Abstract

Faunal and palaeomagnetic evidence suggests the existence of a c. 3000 km-wide Tornquist Sea between Gondwana and Baltica in Early Ordovician times, which narrowed to <1000 km by the Late Ordovician. The inferred suture zone between sequences with ‘Baltic’ faunas in Poland and the ‘Gondwana’ faunas in Czechoslovakia is characterized by a collage of six terranes which have distinct Cambrian to Carboniferous histories. They have geochemical characteristics and sedimentary associations of volcanic rocks in marginal basins, island arcs, ophiolites and volcanic arc granites, give Tremadoc and Arenig protolith U–Pb zircon ages, and have been regionally metamorphosed. A syn-metamorphic granite is dated as pre-Lower Ashgill (461−50–2 Ma).

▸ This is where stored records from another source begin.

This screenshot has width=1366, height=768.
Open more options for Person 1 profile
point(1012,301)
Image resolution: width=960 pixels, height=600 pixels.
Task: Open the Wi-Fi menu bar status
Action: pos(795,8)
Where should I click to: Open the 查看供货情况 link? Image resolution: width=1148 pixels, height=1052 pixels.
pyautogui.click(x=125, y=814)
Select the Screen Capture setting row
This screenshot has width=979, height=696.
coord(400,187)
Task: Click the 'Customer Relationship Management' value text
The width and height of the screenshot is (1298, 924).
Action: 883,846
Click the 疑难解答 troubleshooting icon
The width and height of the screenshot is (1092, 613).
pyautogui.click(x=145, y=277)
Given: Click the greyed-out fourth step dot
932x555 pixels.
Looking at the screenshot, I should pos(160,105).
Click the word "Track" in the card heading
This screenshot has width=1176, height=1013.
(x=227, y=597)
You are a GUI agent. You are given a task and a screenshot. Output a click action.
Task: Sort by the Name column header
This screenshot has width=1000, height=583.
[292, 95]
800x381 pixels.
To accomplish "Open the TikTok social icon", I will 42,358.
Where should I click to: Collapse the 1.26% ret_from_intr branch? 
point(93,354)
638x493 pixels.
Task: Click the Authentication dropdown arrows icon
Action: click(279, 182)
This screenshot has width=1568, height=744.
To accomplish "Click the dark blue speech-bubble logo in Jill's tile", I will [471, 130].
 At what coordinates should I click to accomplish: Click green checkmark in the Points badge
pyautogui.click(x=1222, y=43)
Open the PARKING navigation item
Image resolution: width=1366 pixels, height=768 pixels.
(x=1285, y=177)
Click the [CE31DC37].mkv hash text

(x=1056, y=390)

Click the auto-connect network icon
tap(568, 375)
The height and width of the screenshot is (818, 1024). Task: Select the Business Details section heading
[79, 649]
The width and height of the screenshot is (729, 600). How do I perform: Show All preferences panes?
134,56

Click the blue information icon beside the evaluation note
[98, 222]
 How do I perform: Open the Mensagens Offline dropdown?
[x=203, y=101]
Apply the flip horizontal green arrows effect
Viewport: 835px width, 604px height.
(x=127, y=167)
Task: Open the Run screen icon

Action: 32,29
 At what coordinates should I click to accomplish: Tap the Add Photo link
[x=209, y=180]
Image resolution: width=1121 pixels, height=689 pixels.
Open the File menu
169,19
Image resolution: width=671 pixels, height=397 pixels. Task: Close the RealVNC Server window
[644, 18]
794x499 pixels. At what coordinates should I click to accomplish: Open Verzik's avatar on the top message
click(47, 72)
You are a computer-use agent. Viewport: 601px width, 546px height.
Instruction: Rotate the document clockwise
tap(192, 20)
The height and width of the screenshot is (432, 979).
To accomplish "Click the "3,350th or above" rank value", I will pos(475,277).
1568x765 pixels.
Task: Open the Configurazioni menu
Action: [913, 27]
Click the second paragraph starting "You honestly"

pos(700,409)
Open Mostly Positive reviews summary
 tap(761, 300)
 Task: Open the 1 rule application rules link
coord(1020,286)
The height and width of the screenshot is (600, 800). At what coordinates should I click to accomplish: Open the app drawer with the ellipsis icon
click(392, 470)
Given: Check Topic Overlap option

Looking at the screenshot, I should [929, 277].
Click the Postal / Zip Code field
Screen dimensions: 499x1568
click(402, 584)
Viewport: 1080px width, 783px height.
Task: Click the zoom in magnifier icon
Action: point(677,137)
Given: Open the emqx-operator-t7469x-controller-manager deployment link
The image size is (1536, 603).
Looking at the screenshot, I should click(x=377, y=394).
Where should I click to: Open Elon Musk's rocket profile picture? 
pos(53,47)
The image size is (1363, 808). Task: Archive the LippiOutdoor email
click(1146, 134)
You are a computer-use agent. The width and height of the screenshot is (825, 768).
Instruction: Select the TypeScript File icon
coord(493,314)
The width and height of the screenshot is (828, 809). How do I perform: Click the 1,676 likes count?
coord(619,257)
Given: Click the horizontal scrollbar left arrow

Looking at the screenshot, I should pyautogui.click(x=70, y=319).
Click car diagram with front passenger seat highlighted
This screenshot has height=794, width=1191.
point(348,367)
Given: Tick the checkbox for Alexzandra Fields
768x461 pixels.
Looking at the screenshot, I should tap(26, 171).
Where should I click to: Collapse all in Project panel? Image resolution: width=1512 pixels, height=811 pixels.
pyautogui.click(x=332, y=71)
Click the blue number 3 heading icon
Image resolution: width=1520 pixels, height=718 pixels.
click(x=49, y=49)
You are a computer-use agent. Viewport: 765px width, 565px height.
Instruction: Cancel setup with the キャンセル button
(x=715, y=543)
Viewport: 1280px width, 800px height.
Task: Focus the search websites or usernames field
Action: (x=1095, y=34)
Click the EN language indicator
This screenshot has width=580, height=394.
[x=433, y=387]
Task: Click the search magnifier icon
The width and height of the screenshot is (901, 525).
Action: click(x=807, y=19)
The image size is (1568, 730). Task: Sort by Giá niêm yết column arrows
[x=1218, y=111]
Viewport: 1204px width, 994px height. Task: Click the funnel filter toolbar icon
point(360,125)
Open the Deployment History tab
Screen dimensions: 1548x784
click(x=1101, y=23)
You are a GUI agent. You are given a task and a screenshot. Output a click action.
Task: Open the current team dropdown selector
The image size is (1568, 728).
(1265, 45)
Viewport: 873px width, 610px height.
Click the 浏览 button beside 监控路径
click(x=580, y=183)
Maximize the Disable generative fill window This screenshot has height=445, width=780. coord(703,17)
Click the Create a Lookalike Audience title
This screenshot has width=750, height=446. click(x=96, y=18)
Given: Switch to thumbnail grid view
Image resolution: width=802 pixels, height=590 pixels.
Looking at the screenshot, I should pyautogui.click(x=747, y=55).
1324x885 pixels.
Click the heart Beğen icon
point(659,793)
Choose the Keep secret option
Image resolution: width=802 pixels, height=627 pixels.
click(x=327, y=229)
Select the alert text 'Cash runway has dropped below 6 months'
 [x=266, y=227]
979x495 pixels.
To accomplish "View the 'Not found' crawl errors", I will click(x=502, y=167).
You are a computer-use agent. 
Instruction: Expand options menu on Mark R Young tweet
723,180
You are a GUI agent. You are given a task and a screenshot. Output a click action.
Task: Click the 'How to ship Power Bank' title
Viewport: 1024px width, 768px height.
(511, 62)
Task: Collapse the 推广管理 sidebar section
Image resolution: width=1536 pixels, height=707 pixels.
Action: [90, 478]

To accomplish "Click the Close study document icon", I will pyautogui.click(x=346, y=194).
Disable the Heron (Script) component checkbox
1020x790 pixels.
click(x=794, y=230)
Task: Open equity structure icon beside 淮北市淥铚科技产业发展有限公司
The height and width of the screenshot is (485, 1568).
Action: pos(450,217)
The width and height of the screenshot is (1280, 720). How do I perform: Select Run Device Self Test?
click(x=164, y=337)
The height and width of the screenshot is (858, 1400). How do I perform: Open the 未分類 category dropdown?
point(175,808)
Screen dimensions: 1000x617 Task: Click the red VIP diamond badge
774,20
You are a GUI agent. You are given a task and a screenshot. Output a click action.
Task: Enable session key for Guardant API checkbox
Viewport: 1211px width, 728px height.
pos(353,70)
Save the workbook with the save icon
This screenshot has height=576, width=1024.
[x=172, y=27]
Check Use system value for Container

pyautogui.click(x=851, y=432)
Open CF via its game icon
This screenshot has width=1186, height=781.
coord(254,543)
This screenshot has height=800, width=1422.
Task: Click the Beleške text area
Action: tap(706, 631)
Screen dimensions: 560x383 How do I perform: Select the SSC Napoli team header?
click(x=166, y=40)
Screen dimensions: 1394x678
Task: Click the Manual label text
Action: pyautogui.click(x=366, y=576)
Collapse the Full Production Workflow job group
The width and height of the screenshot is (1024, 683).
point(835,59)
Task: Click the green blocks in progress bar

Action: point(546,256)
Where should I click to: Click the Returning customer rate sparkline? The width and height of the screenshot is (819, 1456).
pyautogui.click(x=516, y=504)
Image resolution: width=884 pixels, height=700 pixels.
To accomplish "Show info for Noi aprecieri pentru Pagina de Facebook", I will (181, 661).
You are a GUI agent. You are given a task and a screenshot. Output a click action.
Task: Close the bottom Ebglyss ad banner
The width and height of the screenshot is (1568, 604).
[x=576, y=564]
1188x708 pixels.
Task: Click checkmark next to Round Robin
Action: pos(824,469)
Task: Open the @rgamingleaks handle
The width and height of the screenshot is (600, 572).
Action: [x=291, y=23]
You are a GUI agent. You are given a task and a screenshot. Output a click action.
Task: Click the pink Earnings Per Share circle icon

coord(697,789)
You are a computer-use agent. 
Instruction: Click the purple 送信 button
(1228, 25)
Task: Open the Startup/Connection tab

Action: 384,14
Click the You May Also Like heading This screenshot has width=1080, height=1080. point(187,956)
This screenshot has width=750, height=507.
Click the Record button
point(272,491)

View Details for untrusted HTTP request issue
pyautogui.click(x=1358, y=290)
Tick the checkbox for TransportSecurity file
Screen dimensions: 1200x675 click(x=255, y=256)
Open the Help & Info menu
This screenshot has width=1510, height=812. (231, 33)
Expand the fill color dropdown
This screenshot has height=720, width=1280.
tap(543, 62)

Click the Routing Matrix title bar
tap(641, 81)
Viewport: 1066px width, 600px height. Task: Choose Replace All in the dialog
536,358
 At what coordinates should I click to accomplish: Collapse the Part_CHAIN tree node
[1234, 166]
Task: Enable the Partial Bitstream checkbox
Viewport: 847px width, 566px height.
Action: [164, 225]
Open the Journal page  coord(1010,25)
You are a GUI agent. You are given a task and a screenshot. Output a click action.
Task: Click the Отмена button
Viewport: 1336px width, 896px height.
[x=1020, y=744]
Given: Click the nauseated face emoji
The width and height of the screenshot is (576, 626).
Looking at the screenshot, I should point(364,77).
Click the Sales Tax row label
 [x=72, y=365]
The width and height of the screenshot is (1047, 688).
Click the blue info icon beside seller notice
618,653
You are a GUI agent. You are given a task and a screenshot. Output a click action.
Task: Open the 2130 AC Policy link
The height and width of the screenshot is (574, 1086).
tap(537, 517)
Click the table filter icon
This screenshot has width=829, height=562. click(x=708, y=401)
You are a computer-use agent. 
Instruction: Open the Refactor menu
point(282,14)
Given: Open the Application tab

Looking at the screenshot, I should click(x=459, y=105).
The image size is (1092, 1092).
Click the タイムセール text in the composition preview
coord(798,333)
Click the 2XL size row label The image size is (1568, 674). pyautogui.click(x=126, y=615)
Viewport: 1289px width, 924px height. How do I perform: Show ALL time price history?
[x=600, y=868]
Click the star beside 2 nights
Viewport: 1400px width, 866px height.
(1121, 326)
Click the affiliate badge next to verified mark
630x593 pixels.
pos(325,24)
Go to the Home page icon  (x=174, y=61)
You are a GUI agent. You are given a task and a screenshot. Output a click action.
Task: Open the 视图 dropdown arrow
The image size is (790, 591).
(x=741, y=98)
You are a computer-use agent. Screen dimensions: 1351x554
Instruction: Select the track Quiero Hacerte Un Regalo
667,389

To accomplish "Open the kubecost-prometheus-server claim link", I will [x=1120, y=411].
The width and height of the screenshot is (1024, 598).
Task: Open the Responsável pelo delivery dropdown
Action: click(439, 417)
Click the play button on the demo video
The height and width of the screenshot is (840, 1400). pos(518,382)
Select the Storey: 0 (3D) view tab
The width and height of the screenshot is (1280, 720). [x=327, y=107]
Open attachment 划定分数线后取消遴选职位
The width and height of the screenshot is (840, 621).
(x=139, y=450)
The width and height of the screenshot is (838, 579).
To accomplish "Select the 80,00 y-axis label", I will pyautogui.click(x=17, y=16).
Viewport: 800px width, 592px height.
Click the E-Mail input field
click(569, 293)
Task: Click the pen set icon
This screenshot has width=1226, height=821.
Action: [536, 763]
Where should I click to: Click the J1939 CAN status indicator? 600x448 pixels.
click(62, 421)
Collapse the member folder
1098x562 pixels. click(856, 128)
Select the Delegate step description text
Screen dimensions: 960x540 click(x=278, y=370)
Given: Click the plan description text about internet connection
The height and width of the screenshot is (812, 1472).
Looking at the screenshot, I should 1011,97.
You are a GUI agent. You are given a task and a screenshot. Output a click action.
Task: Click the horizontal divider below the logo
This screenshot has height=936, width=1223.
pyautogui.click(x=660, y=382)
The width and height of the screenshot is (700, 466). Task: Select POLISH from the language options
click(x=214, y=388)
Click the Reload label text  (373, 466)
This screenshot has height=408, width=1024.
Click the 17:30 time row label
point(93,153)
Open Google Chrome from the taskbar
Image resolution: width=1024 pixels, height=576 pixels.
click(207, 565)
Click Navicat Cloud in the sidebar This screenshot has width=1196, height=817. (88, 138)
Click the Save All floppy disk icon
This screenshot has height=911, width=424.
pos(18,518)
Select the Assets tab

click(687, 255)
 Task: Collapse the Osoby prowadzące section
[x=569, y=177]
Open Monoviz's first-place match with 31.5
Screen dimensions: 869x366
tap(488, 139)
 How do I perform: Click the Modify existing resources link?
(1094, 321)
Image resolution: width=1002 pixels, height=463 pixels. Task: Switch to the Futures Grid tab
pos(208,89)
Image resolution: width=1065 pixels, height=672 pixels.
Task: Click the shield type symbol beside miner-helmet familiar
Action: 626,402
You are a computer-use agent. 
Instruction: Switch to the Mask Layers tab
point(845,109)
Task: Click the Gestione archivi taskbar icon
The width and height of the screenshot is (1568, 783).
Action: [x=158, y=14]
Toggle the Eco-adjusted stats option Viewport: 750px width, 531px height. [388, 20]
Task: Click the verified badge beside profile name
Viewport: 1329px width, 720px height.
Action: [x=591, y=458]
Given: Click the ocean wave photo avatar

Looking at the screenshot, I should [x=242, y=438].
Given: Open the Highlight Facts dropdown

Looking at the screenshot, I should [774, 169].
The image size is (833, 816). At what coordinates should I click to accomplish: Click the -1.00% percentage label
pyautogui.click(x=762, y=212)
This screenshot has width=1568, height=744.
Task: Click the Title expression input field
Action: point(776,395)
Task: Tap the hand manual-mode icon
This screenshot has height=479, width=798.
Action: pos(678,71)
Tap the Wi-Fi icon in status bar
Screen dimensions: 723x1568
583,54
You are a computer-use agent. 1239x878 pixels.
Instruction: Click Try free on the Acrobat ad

An unmetamorphosed ophiolite gives a 420−20–2 Ma age, whilst in two other terranes amphibolite-facies island-arc lavas have fossiliferous Lower Ludlow (424–415 Ma) sequences: all are unconformably overlain by unmetamorphosed Upper Devonian conglomerates. A sinistral transpressive regime is observed in regionally extensive mylonite zones. Titanite and zircon ages (338−2–3 and 339 ± 4 Ma) record Variscan magmatism. The data suggest considerable narrowing of the Tornquist Sea during the Ordovician, continuing ocean floor and island arc activity in the Silurian, and final sinistral transpressive closure by the Mid-Devonian.